Le berger-graveur va d’abord donner son patronyme, son prénom, parfois son âge et sa commune ou même le quartier d’où il est originaire. Il donnera sa fonction : berger, vacher, pâtre, exceptionnellement maçon ou pour signaler qu’il a mis des truites dans un lac (d’Ayous).
Il se souvient des guerres de 1914-1918 ou 1939-1945, l’un rappellera sa dure condition de berger « triste souvenir de l’an 1944, trois mois sans pain et pas de pain ».
Il racontera le temps qu’il fait, signalera le premier jour où il est arrivé sur le pâturage, des amours aussi, une fois on comprend que l’un est amoureux de la fiancée de l’autre. Il gravera des supports de jeux : marelles ou triple enceintes. Quelques dessins d’animaux : oiseaux, âne, brebis, tête de vache cyclopéenne !
Malheureusement, ces gravures sont en danger. Soit la pollution atmosphérique attaque les pierres tendres comme le calcaire, elle les estompe de plus en plus, soit les lichens recouvrent irrémédiablement les gravures et il est difficile d’y remédier, soit des aménageurs sans le savoir détruisent ces lieux de mémoire.
L’histoire de la vallée n’est pas seulement celle des seigneurs, des jurats, des syndics ou des chefs de familles casalères, elle est aussi celles de ces nombreux cadets qui à leur façon ont fait de l’épigraphie sans le savoir !
Nous nous efforçons à répertorier le plus de gravures possibles pour que ces personnes ne soient pas oubliées, l’une d’elles n’ écrivait-elle pas en 1858 au dessus de Louvie-Soubiron : « L’écriture paraîtra après ma mort, priez pour mon âme, adieu ».
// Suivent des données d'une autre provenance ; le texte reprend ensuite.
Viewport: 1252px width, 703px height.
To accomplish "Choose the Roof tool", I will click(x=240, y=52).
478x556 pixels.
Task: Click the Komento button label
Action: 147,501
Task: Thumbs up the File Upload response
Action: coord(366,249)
Sur ce sujet, voir le document édité par Jean Touyarou.
2018 – AAMO – Les avis, interprétations et opinions sont sous la responsabilité de leur auteur, dont le nom est mentionné au bas de l’article.




Base de données

Les ouvrages qui viennent d’être abordés (cabanes, saloirs, gravures, bornes, quèbes, abreuvoirs,…) ont fait l’objet, par les Amis du Musée d’Ossau, d’un important recensement entamé il y a plus de 20 ans.
Loin d’être exhaustif (il reste beaucoup de choses à découvrir), ce recensement est extrêmement riche en détails :
- Géolocalisation,
- Dimensions,
- Descriptions des gravures,
- État de conservation,
- Territoire auquel ils appartiennent,
- Etc.
Chaque élément de la base de données, qui a la forme de tableau, est en lien avec une photothèque forte de plusieurs milliers de photos dont certaines, anciennes, permettent de mesurer les effets du temps qui passe et affecte des ouvrages qui un jour disparaîtront.
Cette base de données sera prochainement disponible sur le site de notre association, avec tous ses détails à l’exception des coordonnées géographiques qui devront faire l’objet d’une demande écrite aux Amis du musée.